Ora, vamos lá. Capacete: check! Escudo: check! Colete à prova de balas: check!. Acho que já posso dizer isto: perdi a paciência para o FM.

Eu, que passei noites em claro a pensar como encaixar o Bakayoko, o Guti e o Caminero no meio campo do Atlético de Madrid; que festejei aos saltos quando consegui levar o Penev para o Paços de Ferreira; que achava que o Dínamo Tbilisi era a maior potência da Europa de Leste em 98; que dei a Hugo Pinheiro e Tó Madeira a titularidade no Real Madrid. 

Tó Madeira existe mesmo (mas marca menos golos)
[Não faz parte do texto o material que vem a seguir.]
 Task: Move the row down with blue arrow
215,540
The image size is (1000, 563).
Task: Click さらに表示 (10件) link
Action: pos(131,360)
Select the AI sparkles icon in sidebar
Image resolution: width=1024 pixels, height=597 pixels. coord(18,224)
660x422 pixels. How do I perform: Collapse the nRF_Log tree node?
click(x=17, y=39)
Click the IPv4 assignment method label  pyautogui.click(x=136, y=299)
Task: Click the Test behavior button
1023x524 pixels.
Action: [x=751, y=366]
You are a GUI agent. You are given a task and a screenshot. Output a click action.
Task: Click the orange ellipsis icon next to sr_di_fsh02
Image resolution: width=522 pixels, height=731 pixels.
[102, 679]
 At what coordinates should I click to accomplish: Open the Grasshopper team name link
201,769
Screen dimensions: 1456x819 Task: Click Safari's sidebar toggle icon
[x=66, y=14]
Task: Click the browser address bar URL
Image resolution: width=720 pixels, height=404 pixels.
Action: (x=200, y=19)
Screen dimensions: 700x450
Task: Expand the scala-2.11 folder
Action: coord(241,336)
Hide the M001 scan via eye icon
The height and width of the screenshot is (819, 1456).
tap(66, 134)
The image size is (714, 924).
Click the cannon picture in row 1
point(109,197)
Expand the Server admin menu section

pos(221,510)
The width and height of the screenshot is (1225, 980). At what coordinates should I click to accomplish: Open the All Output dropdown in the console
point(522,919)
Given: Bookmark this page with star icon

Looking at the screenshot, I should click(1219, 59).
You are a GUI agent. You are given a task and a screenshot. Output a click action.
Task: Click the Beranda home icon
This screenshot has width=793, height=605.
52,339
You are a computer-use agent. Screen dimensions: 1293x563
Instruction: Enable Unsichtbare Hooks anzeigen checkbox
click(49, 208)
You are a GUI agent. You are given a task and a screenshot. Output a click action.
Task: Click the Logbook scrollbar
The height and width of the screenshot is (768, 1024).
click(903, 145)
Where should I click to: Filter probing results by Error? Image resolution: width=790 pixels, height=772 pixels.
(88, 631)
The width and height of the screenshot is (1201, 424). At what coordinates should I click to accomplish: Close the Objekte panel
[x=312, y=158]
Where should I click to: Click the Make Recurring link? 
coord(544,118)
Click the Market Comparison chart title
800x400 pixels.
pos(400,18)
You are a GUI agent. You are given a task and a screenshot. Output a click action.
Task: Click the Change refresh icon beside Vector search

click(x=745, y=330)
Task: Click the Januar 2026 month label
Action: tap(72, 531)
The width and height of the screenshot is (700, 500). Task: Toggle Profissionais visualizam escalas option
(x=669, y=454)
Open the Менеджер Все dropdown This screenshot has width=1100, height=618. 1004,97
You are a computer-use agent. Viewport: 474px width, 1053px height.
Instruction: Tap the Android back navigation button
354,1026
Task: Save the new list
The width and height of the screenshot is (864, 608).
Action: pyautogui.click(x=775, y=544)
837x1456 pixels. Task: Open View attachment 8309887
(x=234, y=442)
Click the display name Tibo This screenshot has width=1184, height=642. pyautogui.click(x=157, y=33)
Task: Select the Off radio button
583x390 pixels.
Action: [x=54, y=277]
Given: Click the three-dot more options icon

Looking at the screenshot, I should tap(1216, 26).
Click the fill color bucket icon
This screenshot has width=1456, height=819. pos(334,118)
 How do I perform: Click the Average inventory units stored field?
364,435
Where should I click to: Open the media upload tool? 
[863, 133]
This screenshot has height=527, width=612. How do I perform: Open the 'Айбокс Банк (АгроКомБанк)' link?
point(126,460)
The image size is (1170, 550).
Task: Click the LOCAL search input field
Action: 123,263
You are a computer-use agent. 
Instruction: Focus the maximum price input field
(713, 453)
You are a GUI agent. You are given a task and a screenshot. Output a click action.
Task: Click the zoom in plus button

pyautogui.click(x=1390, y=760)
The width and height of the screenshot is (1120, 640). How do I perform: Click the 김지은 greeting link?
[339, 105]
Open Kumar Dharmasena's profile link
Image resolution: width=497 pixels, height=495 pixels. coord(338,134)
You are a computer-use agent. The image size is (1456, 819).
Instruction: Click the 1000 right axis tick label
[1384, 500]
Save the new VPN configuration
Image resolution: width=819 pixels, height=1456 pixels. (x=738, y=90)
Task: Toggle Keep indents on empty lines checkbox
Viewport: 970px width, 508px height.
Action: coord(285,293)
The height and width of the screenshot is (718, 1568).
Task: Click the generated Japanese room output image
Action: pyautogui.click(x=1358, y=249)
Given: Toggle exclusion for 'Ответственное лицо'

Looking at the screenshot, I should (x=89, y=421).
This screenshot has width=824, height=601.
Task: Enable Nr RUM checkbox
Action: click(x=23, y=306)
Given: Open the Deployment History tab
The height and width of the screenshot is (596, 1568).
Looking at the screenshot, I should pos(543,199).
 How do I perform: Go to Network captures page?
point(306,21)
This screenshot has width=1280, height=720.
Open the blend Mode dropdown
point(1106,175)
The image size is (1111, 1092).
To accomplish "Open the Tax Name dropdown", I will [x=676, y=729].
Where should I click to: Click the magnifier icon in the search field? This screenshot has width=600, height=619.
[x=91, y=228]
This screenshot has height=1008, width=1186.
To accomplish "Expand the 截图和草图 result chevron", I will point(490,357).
Eu, que ganhei a Liga dos Campeões com o Chievo Verona num imaginário 2006 (à primeira,que com batota é mais fácil); que vi Tsigalko marcar sete golos ao V. Setúbal no mesmo jogo; que perdi a paciência vezes sem conta com o Shakhtar Donetsk que me pedia um balúrdio pelo Aghahowa.

Eu também vi a mensagem que me mandava mudar de roupa interior. Também disse de Adu ou Rentería: «No FM é craque!».

Mas fartei-me. Porquê? Não sei bem, mas acho que foi do detalhe. Há dois anos já nem uma temporada completei, no ano passado nem instalei o jogo, este ano nem quis saber. Para mim é passado.

Perdi a paciência para conferências de imprensa (as vezes que eu saí de rompante!), para treinos individuais, para buscas pelos melhores em finalização, passe e jogo de cabeça, para mandar o adjunto dar as palestras.

O problema é que o FM deixou de ser, para mim, o que deveria ser por essência: um jogo. Hoje é uma ferramenta, uma base de dados de luxo à qual tiro o meu chapéu.

Mas, no fundo, é como os telemóveis de última geração, que servem para ir à internet, enviar e-mails, tirar fotografias, editá-las, filmar ou jogar. E às vezes nem encontrámos o básico: o sítio para fazer chamadas.

E o FM é isto. Tornou-se isto. É um jogo profissional. Desses, peço desculpa, mas passo.

Prefiro o Elifoot. O velhinho, que cabia inteirinho numa disquete. Desse não me lembro de uma má memória.

Quem não conhece, quem está habituado às 1001 opções, aos treinos detalhados, às dezenas de características para cada jogador, nunca vai saber o prazer que é fazer um campeonato inteiro em hora e meia.

O que há para não gostar num jogo em que há uma opção que diz literalmente: escolher os melhores. É a melhor tática de sempre! Alt-F2 e lá vão eles. Até podem ser oito defesas e dois avançados. Se são os melhores, são eles que jogam.

Como esquecer as tardes a jogar em grupo, que obrigavam a definir regras à priori para o leilão de jogadores (não havia outra forma de controlar). Havia a versão simples: o nome que aparecer primeiro tem preferência. E a versão dramática: enquanto um faz a proposta os outros fecham os olhos. E ai de quem fizer batota! Era discussão para interromper o jogo por uma hora.

Há algo melhor do que ser despedido por uma mensagem, com fundo negro e letras amarelas a dizer que «você não vale a ponta de um corno»?

O que pode ser mais desafiante do que levar o União de Lamas da 4ª à 1ª Divisão e tentar levar todos os jogadores ao número 50 de força. Sim, porque ali não há finalização, passe, remate, desarme...A força é tudo. É o futebol dos 80's.

Por isso, enquanto me despeço das boas memórias do FM, lembro com saudade os tempos do Elifoot. Do MS-DOS. Não tinha Tó Madeira, mas tinha Bambo. Ou Fua, Carlos Zara e Rudi. Menos populares, igualmente mortíferos.

Ao nome que aparecia debaixo do logotipo e que não faço ideia sobre o que faz hoje em dia, fica a minha homenagem: André Elias, vai daqui um abraço. Obrigado pelas memórias.